Is this a know issue? Is there something I can do to make the ATI drivers work better? Are there instructions for installing the latest ATI drivers under hardy?

Kemono
May 28th, 2008, 10:25 PM
Yes, actually there are. (http://wiki.cchtml.com/index.php/Ubuntu_Hardy_Installation_Guide)

seepage87
May 28th, 2008, 10:46 PM
I tried "method 1" with its tweaks, etc, and no luck. I'll try method 2 later and see if that helps.

Kemono
May 28th, 2008, 11:01 PM
Actually, "Method 2" was the one I was telling you to try.

I used the older version of the driver but it was useless without the xgl server. I installed the newest drivers using the second method and everything is working fine...well, almost fine. Next time I'm getting nVidia.

seepage87
May 29th, 2008, 06:06 PM
Well, I have a new theory. Method 2 doesn't seem to have helped, but it seems every time I start up some 800MB of my 1GB RAM are being used. When I start firefox it goes ot about 950MB. I didn't really notice it being that jerky until I started firefox, so this might be the problem.

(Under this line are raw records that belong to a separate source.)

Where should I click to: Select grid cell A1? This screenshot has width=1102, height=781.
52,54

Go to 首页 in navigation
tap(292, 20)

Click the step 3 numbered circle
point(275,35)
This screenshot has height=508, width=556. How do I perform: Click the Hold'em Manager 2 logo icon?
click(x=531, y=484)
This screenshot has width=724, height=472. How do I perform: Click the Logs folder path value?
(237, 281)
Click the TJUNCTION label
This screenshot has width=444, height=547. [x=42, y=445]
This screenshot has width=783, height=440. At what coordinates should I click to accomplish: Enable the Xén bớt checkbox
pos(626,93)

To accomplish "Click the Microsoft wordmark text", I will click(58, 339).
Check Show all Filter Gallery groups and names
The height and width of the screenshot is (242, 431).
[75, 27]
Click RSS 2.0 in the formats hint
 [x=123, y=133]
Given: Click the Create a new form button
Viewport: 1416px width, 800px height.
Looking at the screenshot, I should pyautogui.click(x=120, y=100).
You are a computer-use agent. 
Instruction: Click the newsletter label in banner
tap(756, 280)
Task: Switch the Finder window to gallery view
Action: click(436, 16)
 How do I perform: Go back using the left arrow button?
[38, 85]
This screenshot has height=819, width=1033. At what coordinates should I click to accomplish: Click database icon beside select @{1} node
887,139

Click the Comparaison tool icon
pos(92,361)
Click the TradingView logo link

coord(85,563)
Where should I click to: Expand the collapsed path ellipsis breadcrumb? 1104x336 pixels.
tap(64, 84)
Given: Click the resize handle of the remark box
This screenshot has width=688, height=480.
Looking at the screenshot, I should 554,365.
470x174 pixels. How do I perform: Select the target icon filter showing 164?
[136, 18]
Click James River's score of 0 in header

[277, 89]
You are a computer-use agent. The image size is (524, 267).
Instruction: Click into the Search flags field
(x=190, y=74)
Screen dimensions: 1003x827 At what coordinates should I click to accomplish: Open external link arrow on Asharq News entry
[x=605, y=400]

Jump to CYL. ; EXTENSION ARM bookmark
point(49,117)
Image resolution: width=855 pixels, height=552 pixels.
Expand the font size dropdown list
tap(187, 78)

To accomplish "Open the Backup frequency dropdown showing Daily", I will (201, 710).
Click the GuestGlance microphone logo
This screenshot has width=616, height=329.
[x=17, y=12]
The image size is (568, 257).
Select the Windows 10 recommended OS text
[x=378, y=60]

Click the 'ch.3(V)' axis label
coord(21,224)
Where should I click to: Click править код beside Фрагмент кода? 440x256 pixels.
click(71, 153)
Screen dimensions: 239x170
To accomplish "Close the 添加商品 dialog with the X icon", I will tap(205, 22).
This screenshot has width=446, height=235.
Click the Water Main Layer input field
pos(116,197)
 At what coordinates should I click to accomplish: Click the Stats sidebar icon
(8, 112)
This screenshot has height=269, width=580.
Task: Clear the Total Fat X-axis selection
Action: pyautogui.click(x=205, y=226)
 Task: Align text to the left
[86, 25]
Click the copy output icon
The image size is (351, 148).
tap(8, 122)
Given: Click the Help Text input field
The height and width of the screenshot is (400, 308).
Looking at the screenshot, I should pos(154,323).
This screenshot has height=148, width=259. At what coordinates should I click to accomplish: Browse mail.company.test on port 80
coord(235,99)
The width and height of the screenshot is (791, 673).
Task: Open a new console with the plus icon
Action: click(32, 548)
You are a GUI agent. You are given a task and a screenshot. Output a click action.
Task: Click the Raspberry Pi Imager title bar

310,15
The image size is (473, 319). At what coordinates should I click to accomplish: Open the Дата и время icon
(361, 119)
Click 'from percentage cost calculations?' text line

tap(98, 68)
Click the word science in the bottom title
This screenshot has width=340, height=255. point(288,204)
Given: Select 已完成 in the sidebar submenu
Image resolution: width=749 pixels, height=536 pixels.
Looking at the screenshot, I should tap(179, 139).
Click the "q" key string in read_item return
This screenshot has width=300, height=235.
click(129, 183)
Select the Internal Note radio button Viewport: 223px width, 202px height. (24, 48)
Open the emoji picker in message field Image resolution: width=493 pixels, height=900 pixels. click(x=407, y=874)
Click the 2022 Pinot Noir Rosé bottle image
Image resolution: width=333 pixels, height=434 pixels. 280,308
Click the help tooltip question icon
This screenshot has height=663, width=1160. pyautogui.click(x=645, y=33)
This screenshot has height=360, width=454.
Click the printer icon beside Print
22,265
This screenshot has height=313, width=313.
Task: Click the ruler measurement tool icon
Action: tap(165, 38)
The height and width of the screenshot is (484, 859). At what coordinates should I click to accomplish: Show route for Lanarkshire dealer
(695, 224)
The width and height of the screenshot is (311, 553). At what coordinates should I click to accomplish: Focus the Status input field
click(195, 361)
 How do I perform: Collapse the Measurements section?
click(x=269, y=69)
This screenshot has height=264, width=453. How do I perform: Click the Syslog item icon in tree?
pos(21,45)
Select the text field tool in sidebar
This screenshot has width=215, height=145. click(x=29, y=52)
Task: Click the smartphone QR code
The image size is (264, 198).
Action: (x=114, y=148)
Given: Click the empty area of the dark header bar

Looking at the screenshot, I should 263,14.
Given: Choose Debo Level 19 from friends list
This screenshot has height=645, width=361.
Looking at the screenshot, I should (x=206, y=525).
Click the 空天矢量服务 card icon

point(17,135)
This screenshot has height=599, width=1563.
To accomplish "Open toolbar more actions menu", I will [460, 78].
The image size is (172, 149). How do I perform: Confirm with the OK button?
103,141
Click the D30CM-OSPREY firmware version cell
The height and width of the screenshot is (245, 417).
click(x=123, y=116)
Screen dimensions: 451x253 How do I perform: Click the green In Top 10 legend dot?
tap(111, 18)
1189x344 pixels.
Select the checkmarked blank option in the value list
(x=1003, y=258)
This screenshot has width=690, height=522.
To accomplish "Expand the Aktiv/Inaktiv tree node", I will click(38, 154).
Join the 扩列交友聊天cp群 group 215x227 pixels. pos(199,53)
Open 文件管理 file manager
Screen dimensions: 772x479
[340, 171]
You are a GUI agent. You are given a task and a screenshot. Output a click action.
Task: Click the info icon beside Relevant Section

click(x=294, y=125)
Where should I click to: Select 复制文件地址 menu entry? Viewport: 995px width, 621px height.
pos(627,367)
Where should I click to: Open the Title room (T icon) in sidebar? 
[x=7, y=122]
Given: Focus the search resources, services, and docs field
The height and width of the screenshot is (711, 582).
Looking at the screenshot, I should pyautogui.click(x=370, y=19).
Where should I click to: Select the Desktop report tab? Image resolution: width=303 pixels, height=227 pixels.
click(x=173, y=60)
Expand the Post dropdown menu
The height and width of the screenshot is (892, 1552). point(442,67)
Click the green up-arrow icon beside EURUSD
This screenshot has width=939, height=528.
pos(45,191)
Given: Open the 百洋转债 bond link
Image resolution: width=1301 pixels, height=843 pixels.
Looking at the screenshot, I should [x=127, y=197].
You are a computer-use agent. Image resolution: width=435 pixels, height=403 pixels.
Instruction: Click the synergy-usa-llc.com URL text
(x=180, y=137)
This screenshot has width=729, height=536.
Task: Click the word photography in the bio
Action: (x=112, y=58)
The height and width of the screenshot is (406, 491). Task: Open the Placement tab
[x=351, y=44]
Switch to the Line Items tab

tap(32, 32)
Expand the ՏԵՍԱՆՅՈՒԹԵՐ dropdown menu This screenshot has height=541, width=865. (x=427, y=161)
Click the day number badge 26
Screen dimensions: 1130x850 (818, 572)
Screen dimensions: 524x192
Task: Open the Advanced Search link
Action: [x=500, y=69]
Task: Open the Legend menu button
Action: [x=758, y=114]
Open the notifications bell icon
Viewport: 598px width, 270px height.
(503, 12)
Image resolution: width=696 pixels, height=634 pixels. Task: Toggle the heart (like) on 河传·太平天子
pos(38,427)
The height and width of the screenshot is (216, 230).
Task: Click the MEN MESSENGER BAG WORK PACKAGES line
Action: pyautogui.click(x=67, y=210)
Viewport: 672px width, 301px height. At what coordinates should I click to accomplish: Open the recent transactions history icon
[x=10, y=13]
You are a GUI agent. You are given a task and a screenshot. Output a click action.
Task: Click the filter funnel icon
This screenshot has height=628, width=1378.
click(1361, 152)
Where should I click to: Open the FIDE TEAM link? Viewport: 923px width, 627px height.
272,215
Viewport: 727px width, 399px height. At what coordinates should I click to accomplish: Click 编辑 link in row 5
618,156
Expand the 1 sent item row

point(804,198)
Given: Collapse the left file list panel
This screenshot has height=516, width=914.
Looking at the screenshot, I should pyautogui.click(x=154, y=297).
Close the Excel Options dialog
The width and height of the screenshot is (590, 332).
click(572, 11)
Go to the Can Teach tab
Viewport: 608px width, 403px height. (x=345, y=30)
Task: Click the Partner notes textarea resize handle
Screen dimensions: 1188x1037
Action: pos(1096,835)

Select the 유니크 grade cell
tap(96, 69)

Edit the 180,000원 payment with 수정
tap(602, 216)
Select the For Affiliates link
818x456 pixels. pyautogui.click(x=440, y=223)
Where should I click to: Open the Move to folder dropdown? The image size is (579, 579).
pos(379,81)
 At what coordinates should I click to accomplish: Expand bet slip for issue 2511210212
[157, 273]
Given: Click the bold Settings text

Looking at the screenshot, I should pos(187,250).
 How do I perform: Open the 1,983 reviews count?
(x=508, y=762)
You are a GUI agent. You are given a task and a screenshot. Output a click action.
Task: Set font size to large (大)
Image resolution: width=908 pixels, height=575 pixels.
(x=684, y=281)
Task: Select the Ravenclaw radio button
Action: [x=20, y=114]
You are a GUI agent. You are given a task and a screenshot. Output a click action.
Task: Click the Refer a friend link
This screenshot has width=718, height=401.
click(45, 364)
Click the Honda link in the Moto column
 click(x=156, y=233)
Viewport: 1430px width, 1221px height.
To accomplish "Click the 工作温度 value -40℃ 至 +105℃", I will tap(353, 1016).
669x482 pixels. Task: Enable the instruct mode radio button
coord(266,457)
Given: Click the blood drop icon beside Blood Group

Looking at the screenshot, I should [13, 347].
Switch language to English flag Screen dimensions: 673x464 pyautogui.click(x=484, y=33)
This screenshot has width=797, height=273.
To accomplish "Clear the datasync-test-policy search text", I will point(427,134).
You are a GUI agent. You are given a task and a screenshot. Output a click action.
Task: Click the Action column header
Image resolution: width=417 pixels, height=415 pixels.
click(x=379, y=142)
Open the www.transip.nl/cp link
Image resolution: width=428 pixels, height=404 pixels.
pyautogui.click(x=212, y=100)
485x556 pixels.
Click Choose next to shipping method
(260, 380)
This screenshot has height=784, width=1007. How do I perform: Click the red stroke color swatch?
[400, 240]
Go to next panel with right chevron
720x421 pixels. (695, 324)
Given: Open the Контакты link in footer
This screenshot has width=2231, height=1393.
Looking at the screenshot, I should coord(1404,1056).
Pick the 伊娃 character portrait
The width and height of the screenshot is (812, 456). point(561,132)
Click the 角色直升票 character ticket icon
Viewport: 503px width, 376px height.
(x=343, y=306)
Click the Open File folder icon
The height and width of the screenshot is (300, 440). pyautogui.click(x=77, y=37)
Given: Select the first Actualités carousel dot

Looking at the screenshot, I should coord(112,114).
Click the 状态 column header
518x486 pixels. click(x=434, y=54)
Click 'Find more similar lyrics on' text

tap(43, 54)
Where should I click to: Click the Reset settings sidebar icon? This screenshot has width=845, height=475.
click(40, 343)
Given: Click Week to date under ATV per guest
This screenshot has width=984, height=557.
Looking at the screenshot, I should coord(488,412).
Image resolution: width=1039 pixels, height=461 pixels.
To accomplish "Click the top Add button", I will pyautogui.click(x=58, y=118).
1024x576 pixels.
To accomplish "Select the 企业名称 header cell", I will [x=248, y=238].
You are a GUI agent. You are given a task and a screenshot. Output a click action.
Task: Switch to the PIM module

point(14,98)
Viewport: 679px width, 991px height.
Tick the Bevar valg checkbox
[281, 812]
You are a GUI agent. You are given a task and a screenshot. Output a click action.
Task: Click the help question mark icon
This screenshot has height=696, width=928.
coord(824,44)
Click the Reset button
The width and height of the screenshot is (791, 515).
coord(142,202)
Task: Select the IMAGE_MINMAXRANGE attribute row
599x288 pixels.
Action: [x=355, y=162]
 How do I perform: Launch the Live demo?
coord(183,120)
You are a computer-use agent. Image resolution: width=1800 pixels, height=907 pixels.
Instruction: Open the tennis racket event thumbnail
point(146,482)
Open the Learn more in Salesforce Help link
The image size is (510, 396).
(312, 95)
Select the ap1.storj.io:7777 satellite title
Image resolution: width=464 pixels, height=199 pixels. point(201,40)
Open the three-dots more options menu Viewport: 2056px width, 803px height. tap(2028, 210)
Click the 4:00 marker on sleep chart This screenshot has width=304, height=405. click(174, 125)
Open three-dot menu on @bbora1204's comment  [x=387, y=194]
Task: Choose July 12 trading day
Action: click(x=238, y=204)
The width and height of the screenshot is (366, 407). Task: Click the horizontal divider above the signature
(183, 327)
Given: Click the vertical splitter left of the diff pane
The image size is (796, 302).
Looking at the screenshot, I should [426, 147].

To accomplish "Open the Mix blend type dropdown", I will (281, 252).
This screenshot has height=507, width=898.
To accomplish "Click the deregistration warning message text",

Anyone have any ideas what could be eating so much RAM? I seem to recall Gutsy not being nearly so resource intensive. Any advice?

Kemono
May 29th, 2008, 06:48 PM
Open "System Monitor" from System>Administration and see what's eating your RAM. I had a similar issue when I booted up. Turns out it was tracker (it was indexing my drives, which was consuming a lot of RAM).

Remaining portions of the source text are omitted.